そして、その当たり前を理由に、考えることをやめてしまうことがある。
仕方ない。
そういうものだから。
今さら変えられない。
自分ひとりが動いても意味がない。
そう言いながら、本当は胸の奥で感じている違和感に、ふたをしてしまう。
でも奥村さんは、そこから逃げなかった。
大企業にいながら、自分の人生はこのままでいいのかと考えた。
歯医者になってからも、口腔の中だけを見ていて本当に人間の健康を見ていると言えるのかと考えた。

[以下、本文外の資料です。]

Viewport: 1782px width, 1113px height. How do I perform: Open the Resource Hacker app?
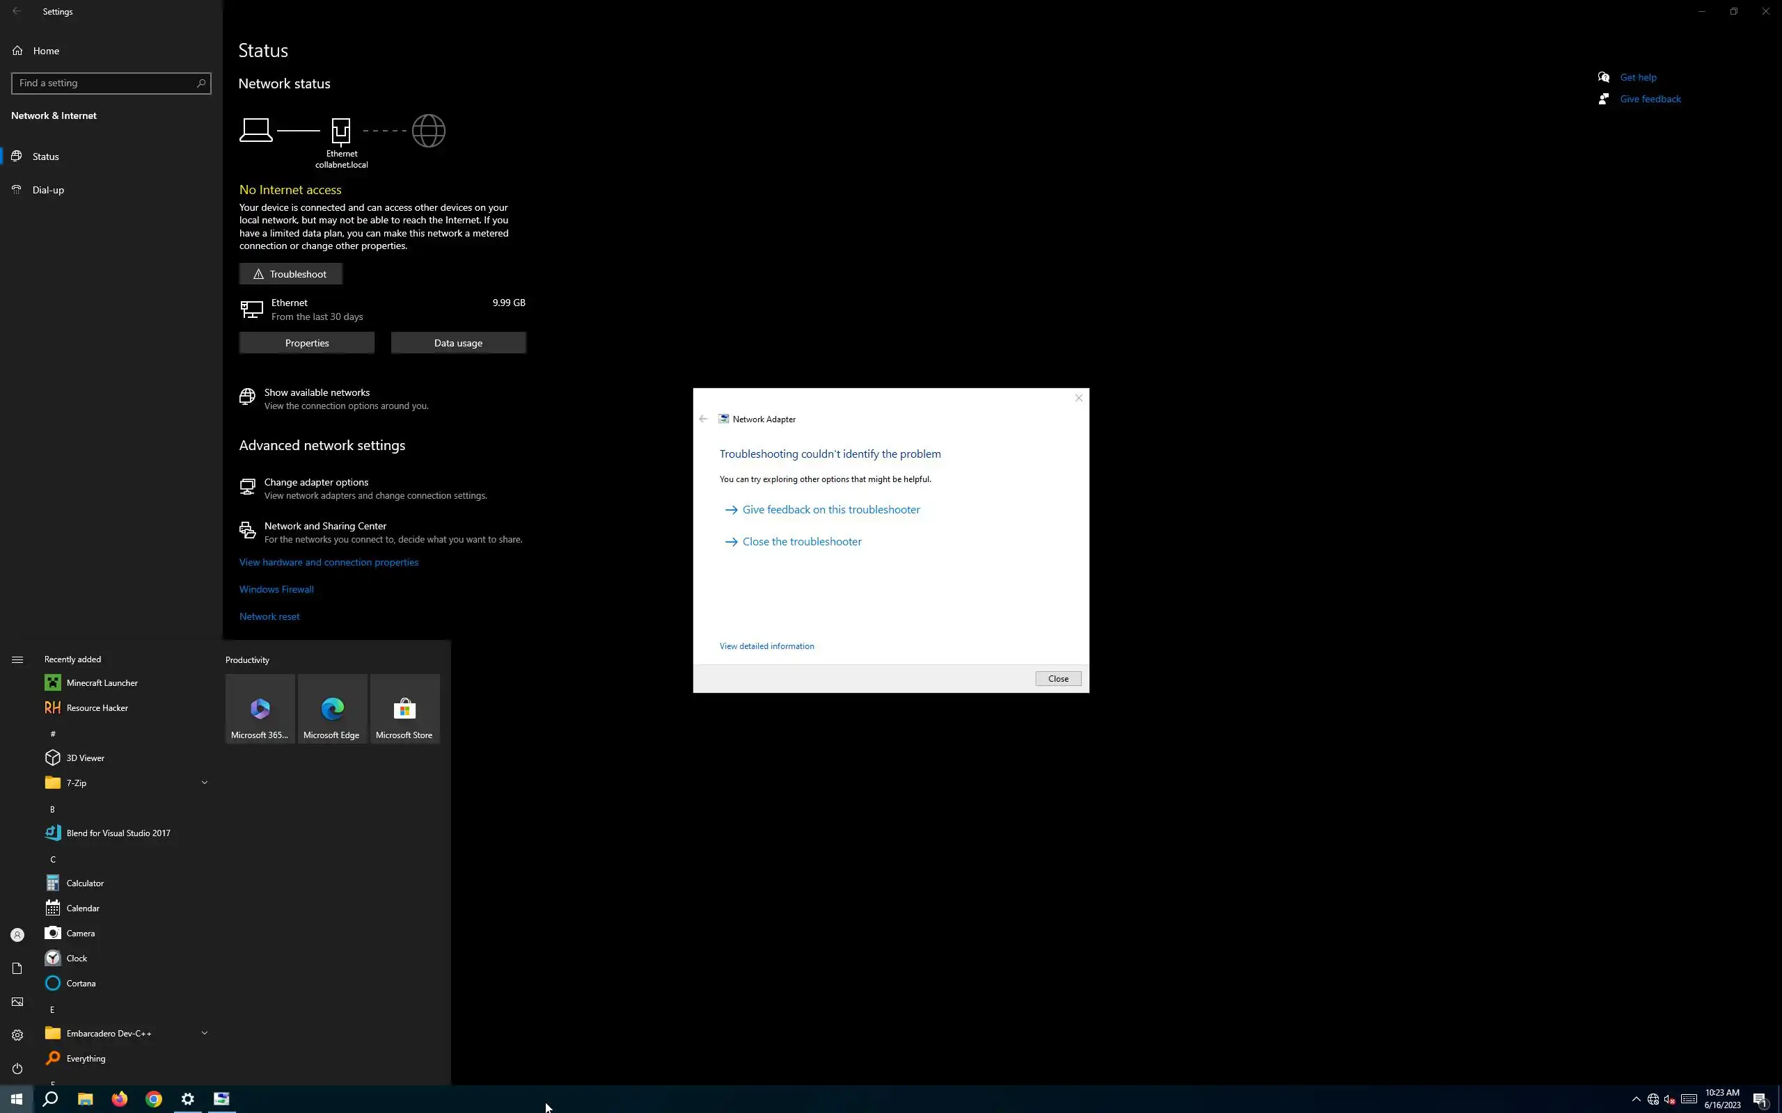point(96,707)
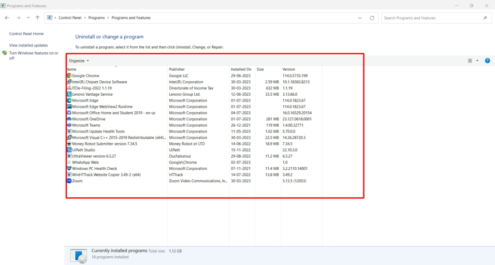Open recent locations dropdown arrow
This screenshot has height=265, width=495.
tap(28, 18)
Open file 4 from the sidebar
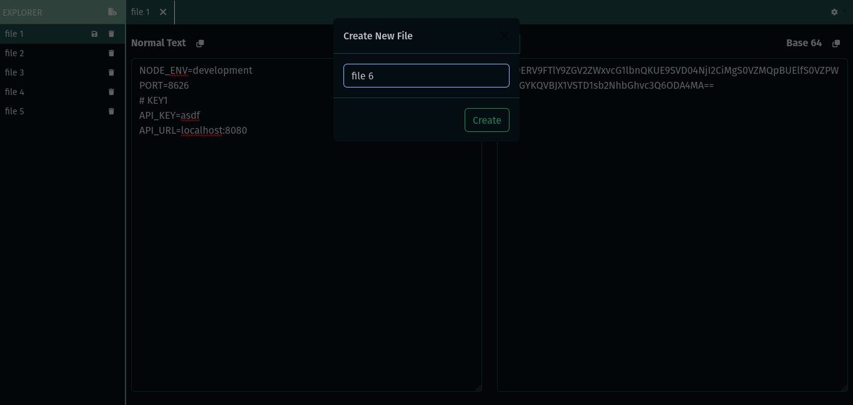This screenshot has height=405, width=853. click(x=15, y=92)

咀嚼の大切さを伝えようとして、時代に届かなかった痛みも引き受けた。
そして76歳で、歯医者としての生活を手放し、生まれ育った地元へ帰った。
考えるだけでは終わらない。
考えたことを、行動に変える。
その行動がうまくいかなくても、また考える。
そして、また動く。
奥村さんの強さは、そこにあるのだと思う。
「自然に生きる」とは、楽に生きることではない。
時代に流されず、自分の内側にある違和感をごまかさないこと。
当たり前を言い訳にせず、自分の頭で考え、自分の足で動くこと。
そして最後には、ここにたどり着く。
自分の命を、何に使うのか。
お金のためだけではなく。
評価のためだけでもなく。
誰かに褒められるためでもなく。
自分が見つけてしまった問いに、どう向き合うのか。
自分が守りたいもののために、どこまで動けるのか。
残された時間を、何に燃やすのか。
奥村さんは、その問いを言葉ではなく、生き方で見せてくれた。
私自身も、まだまだ“当たり前”に逃げている瞬間がある。
本当は考えなければいけないことを、忙しさのせいにして流してしまうことがある。
動かなければいけないと分かっていながら、怖さや面倒くささに負けることもある。
だからこそ、奥村さんの姿が胸に刺さった。
人は、何歳からでも問い直せる。
何歳からでも動き出せる。
そして、命の使い道は、最後まで自分で選べる。
あなたは、何を“当たり前”として受け入れているだろうか。
本当は、どこに違和感を抱いているだろうか。
そして、その違和感の先にある命を、何に使いたいだろうか。
奥村さんの物語は、その問いを私たちに残していく。